# Work required
Find the line that contains "At what coordinates should I click to accomplish: Apply" in the entries below. Restate it and every line after it, word for word, with no pictures.

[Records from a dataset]
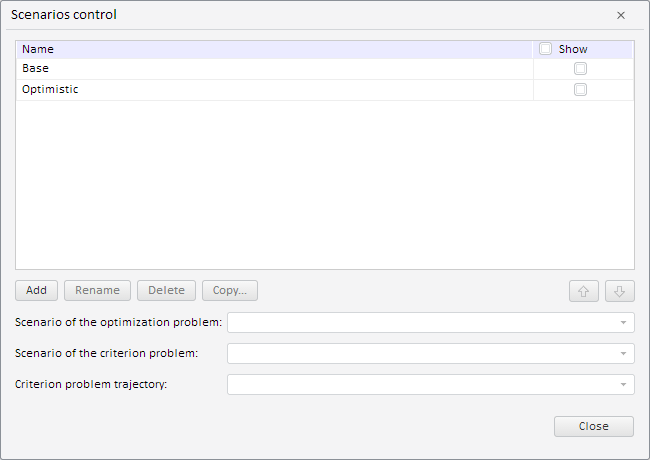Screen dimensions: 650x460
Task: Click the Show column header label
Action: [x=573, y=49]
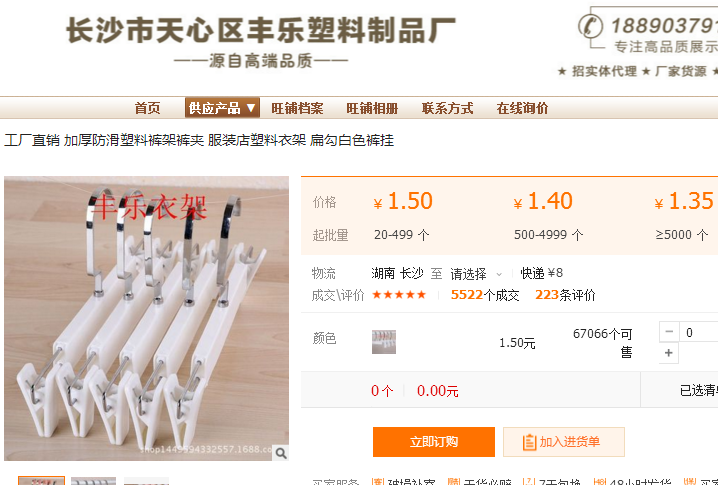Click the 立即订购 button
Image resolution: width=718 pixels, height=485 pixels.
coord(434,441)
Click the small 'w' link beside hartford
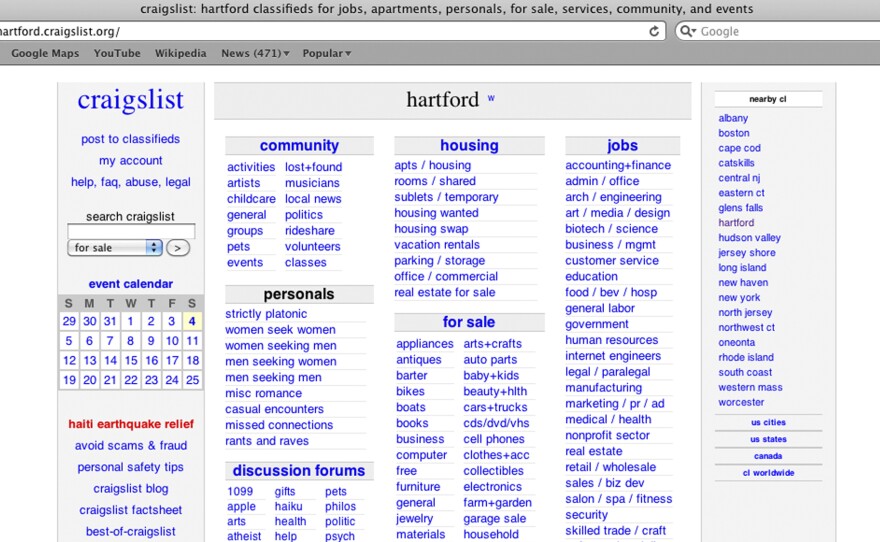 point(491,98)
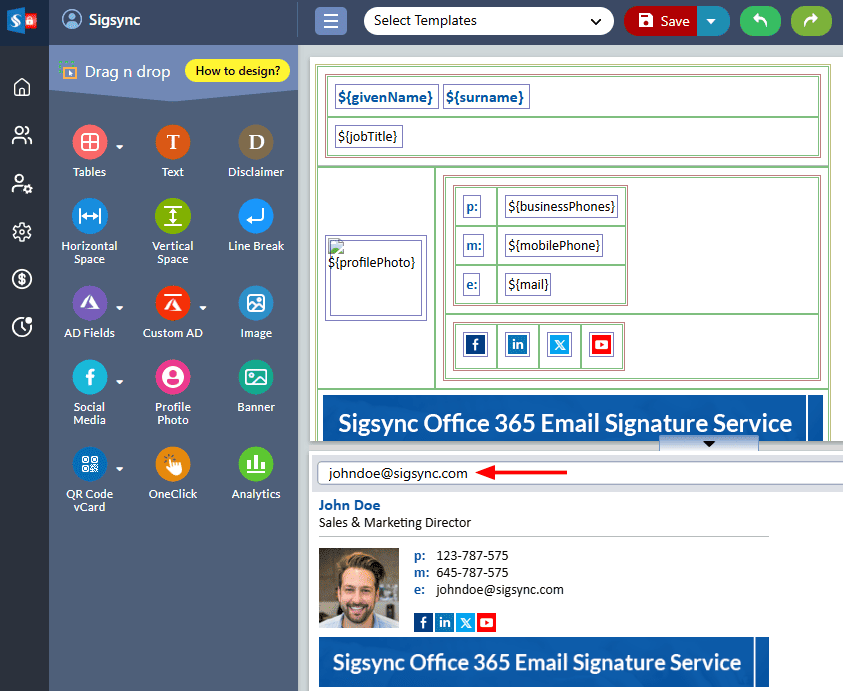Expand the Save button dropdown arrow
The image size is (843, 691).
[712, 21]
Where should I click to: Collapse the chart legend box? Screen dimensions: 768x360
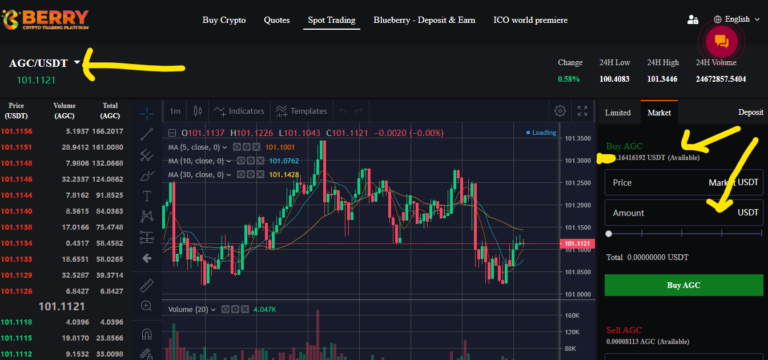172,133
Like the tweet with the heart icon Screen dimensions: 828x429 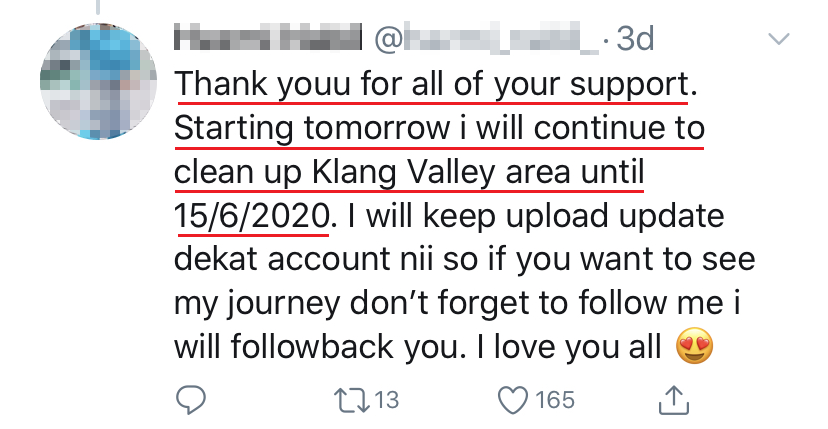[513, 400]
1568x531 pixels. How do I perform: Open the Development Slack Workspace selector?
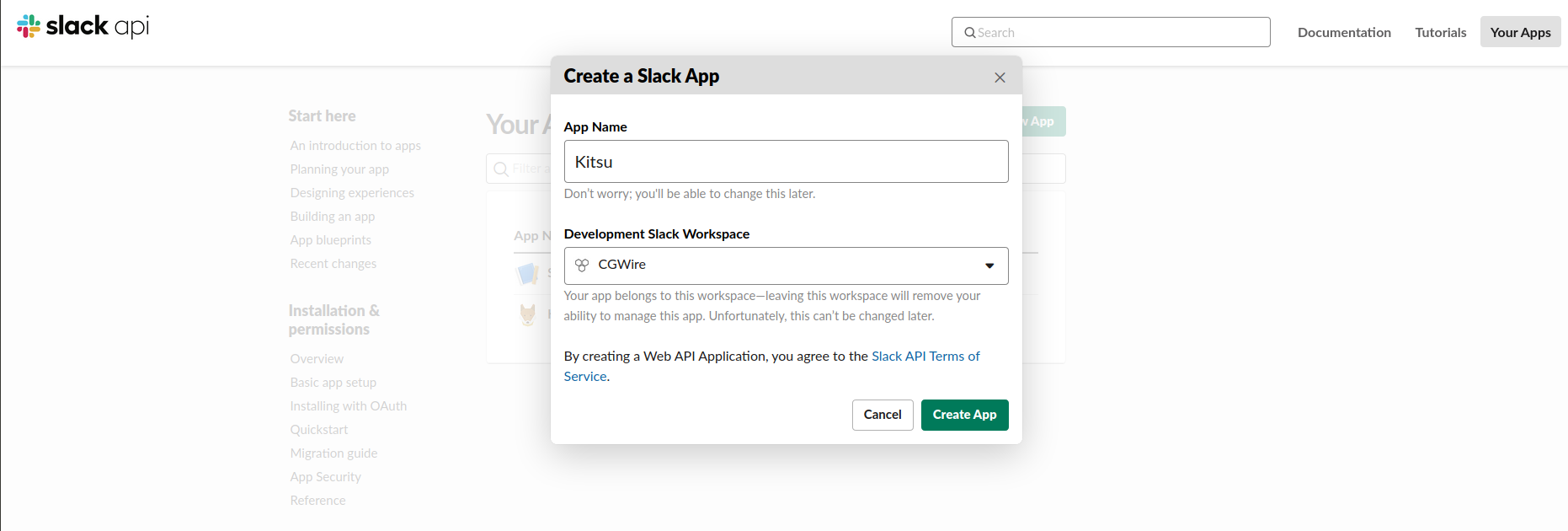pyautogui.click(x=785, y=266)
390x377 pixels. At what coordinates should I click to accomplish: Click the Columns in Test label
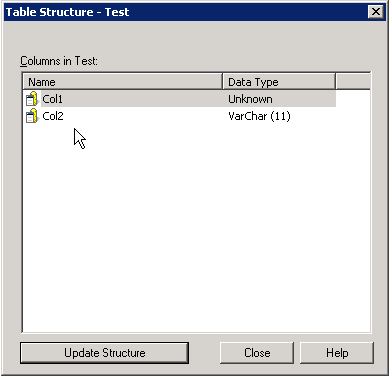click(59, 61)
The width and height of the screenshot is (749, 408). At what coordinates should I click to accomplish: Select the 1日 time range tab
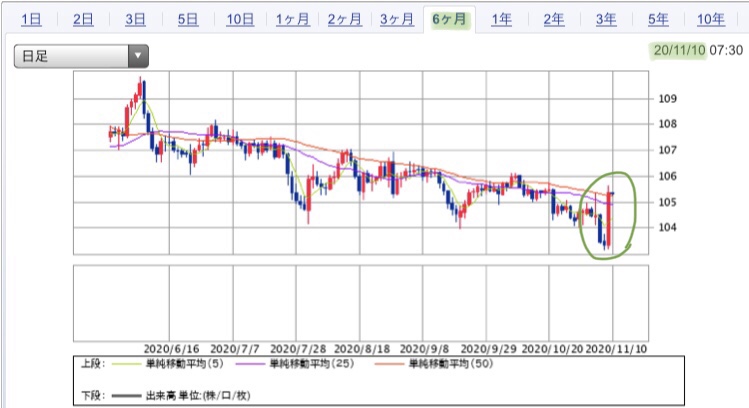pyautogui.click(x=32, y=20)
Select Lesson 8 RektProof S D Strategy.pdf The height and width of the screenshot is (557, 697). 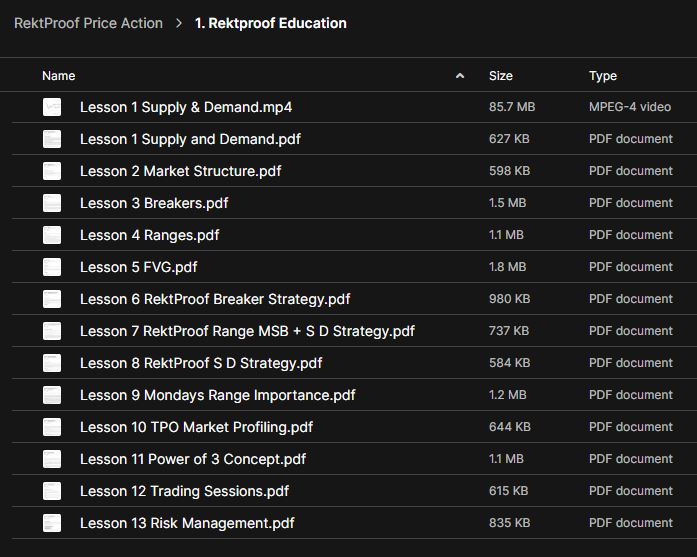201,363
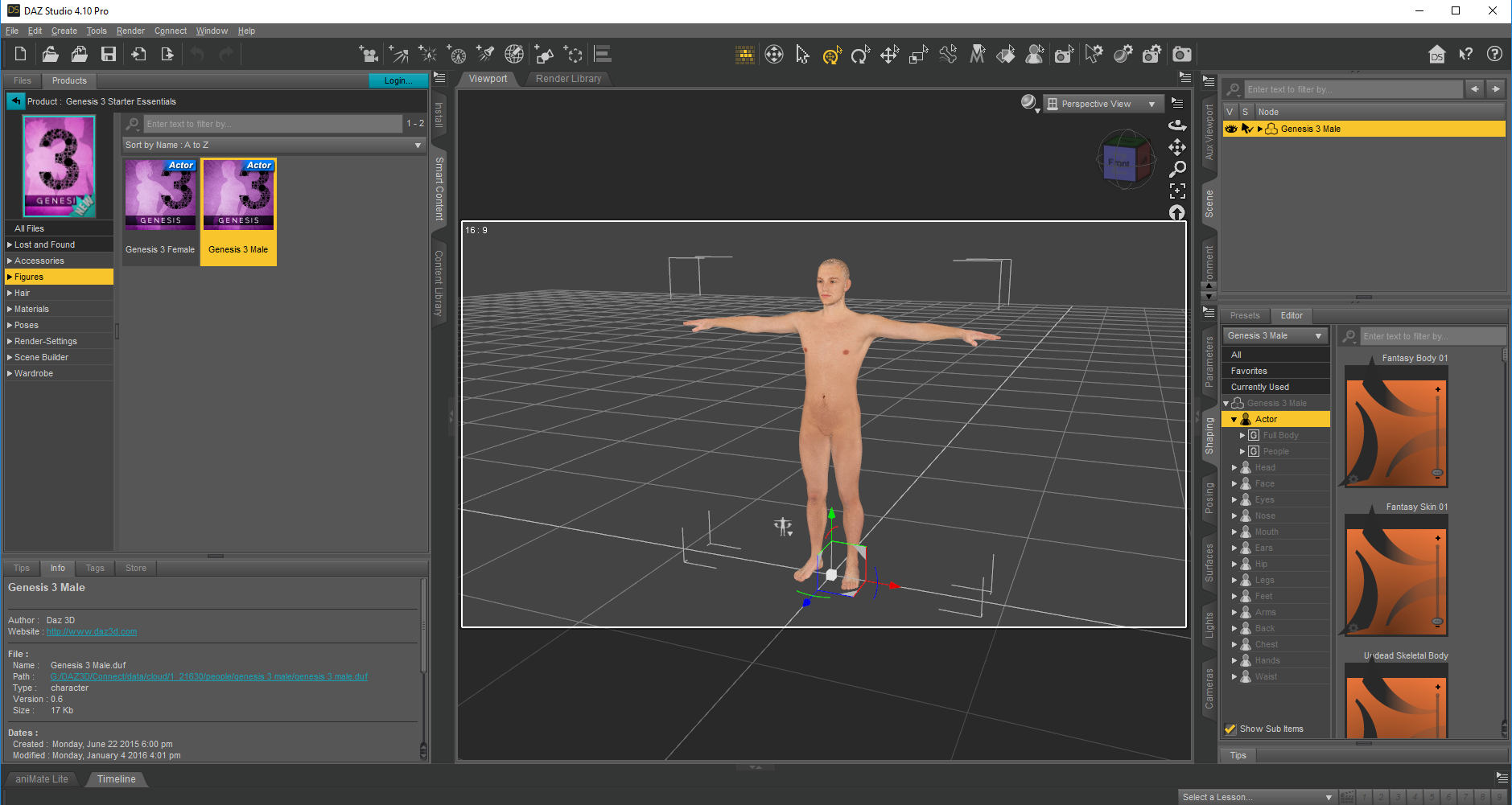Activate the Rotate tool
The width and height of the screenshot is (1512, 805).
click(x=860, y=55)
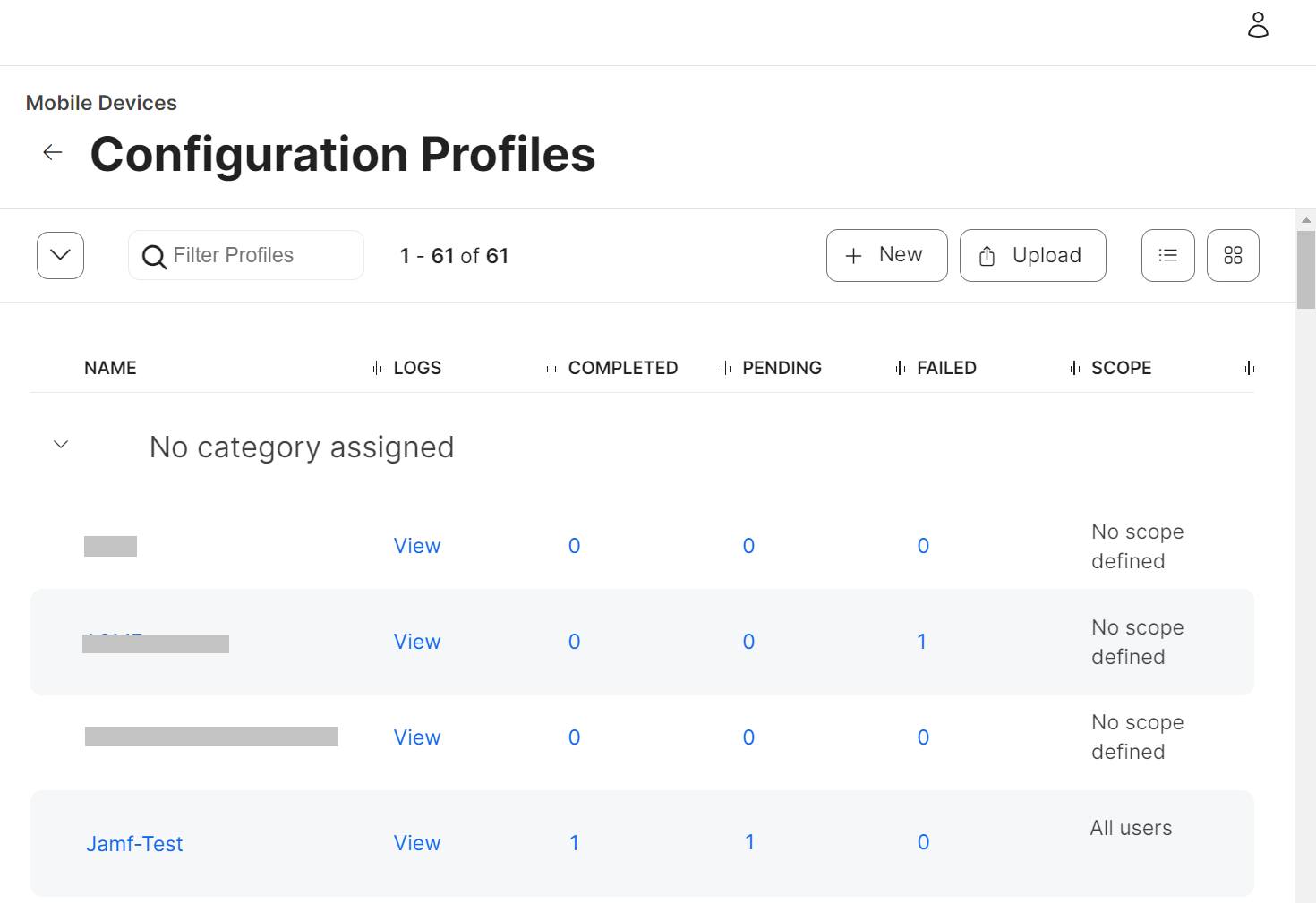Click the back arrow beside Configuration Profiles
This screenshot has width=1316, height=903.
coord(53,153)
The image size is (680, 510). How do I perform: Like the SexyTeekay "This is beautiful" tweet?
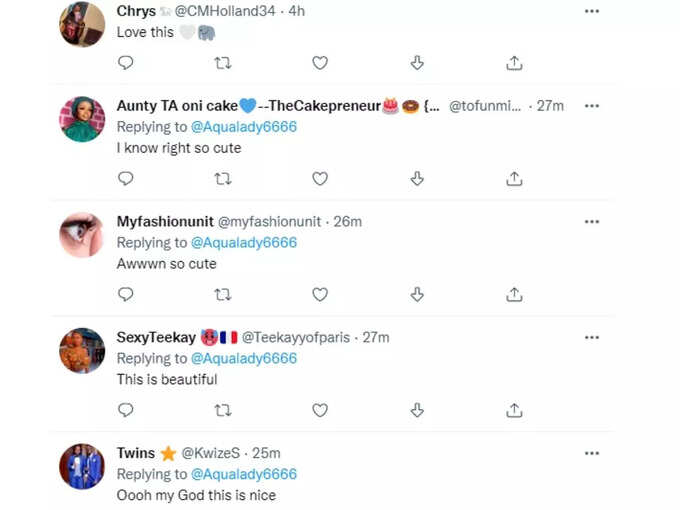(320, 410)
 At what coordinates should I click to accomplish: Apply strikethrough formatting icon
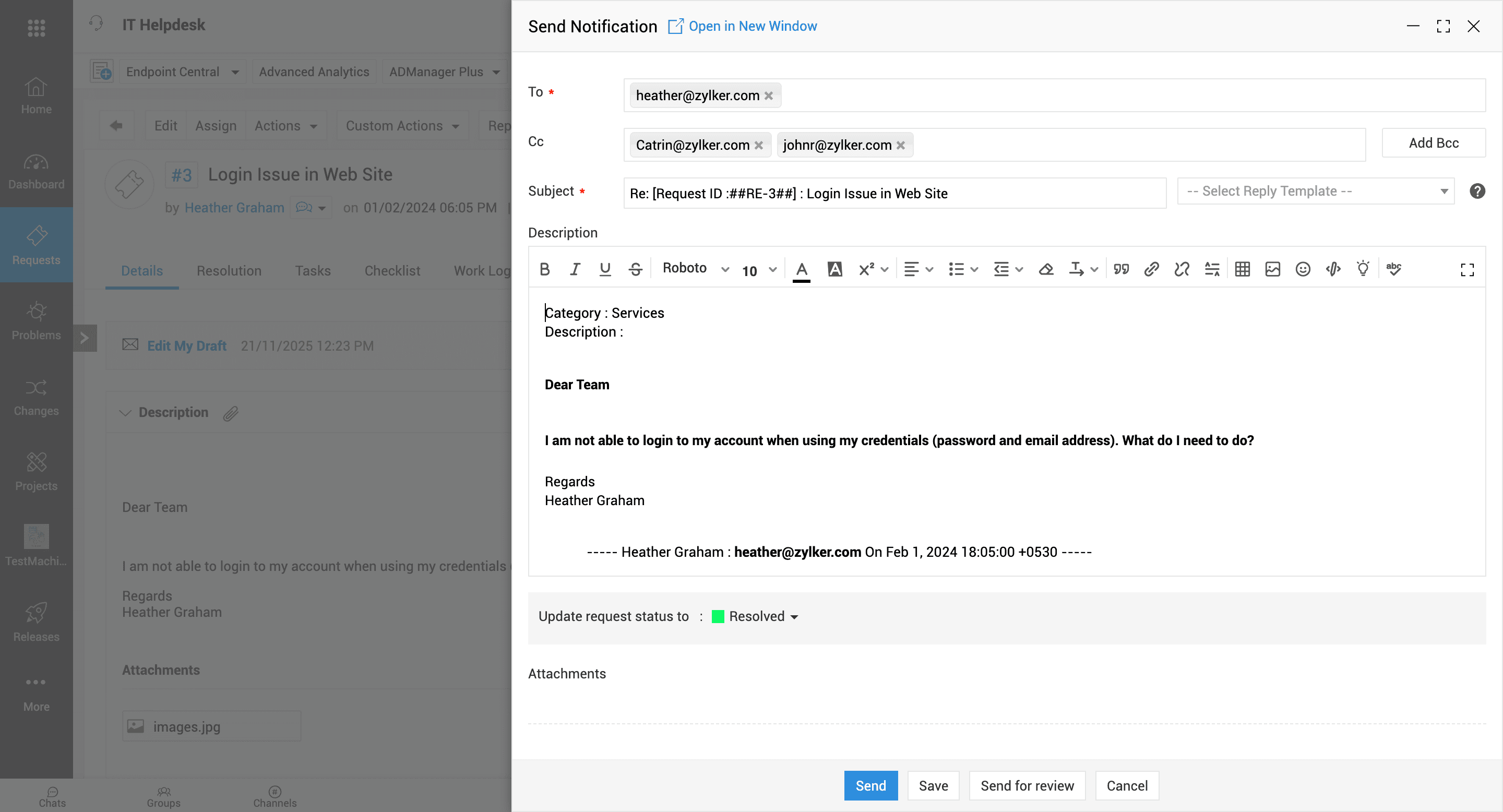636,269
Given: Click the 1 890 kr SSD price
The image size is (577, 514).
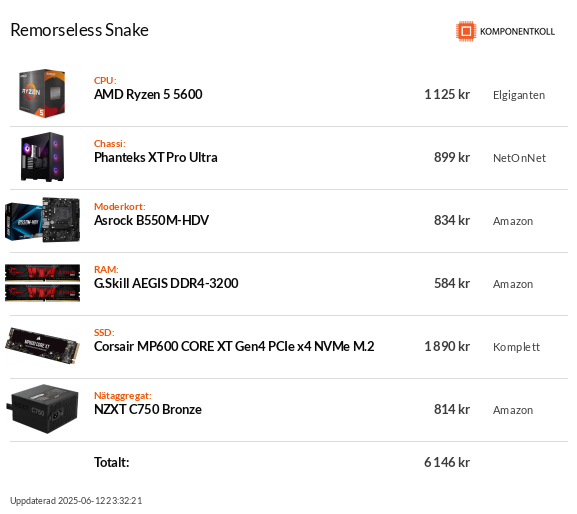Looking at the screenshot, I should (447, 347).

# Expected answer
 At what coordinates should I click to accomplish: Apply strikethrough formatting icon
636,269
Given: Click the 1 890 kr SSD price
The image size is (577, 514).
Looking at the screenshot, I should (447, 347).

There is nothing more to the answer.